Sabo is not a “kid-friendly” artist. His art incorporates the middle finger, a topless Wendy Davis “Barbie” doll, and Nancy Pelosi twerking in latex lingerie. But Sabo uses incendiary language and images solely to get Americans to think about hard issues rather than sweeping them away with political correctness.
Sabo’s use of provocative words and images (as seen on his poster of a shirtless, tattooed, and smoking Sen. Ted Cruz) is in the vein of famous artists of the past—from Michelangelo to Picasso—who employed visceral emotion and shock-appeal to shake up their culture. One of the most important roles that an artist plays in society—peacefully and silently— is to compel his or her contemporaries to reflect.
Unlike some street artists (think the UK’s Banksy)—who justify defacing public and private property to showcase their artistic viewpoints—Sabo displays his philosophical artwork via removable posters.
Sabo relies on donations and benefactors to create his work. He hangs his posters up at night by himself or with the help of a driver. He has perfected various techniques for hanging the posters very high—such as on power lines—to ensure they stay up. Many of his posters are defaced or torn down within a matter of hours.
No one is “safe” from Sabo’s artistic analysis. Sabo goes after popular Hollywood comedians for their (silent or spoken) support of President Obama’s inhumane drone policy. And he goes after those who physically assault gays—as well as the gay lobby—for very different reasons.
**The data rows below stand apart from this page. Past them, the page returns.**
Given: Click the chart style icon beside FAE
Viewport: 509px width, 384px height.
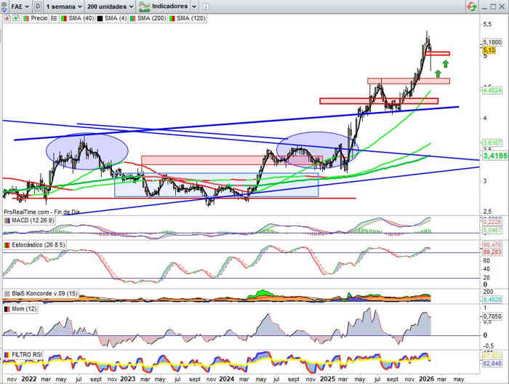Looking at the screenshot, I should (38, 6).
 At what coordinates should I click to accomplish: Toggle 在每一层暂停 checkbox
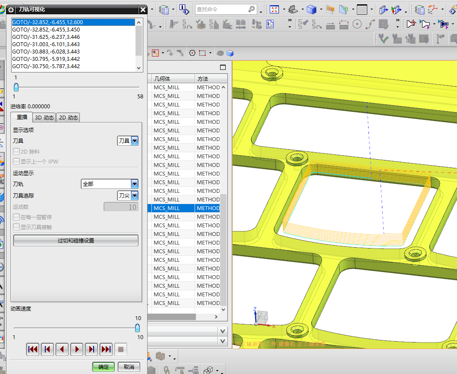tap(16, 217)
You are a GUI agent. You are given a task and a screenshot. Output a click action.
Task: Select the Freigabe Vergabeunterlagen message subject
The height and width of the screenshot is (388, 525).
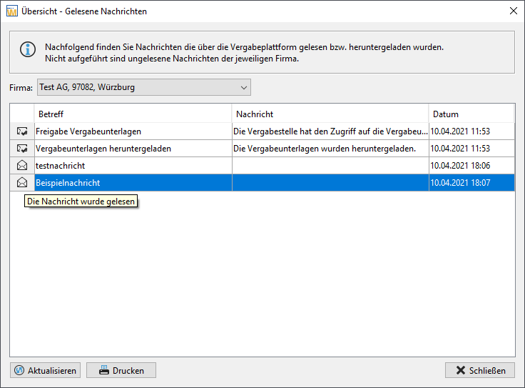point(88,131)
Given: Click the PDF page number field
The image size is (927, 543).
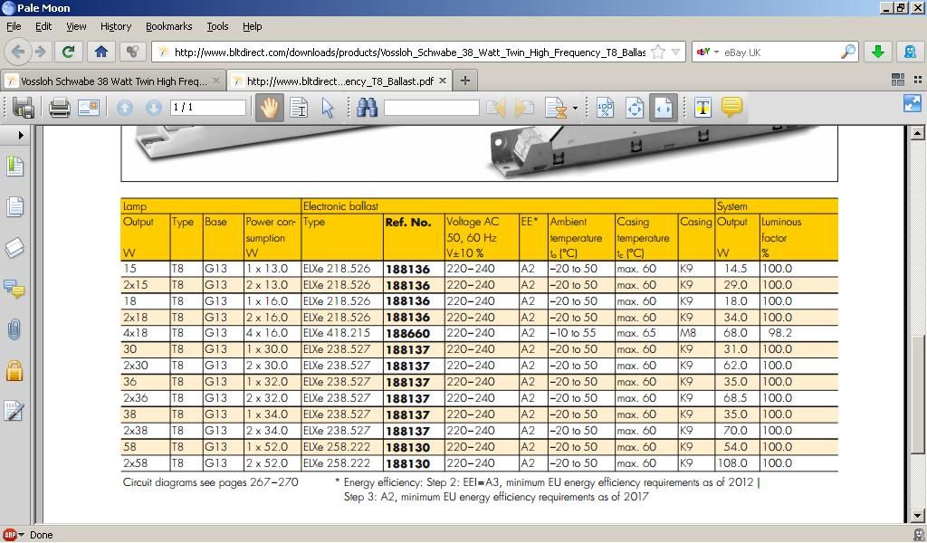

Sabo is unhappy by the number of Americans who still struggle to find jobs four years into what First Lady Michelle Obama has called a “huge recovery.” Sabo maintains that the promise of “hope” has materialized into “cope.” And he’s frustrated by the current administration’s disrespect for private property through the use of no-knock SWAT attacks.
As a former Marine, Sabo also uses his artwork to speak out in defense of veterans. Sabo’s VA Scandal poster depicts the “new purple heart” as a numbered paper stub similar to what you might get at Target or Walmart when you’re waiting in line to make a return. This particular poster hits a bit too close to home. News broke over July 4th that a veteran died in Albuquerque, NM when—due to standard VA hospital policy—he was forced to wait 30 minutes for an ambulance to arrive although staffers could have transported him to the emergency room located just 500 yards away.
Sabo says on his website that one of his overarching goals is to speak to the “young” and “urban” in their own language. Sabo deserves credit for attempting to reform his culture and catalyze discussion rather than simply preaching to the choir. After all, nothing will ever improve in society if we tiptoe around tough issues and pretend that political correctness will stop veterans from dying; foster equality or safeguard our natural rights.
Sabo encourages individuals like you and me to get involved by speaking out, engaging in open-minded discussions and putting forth concrete solutions. I’ve tried to lead by example by using my pen to proffer hope and solutions in my new book, “Let Me Be Clear.” When we each speak out using our unique talents, we will heal our economy and revitalize our culture for the benefit of all.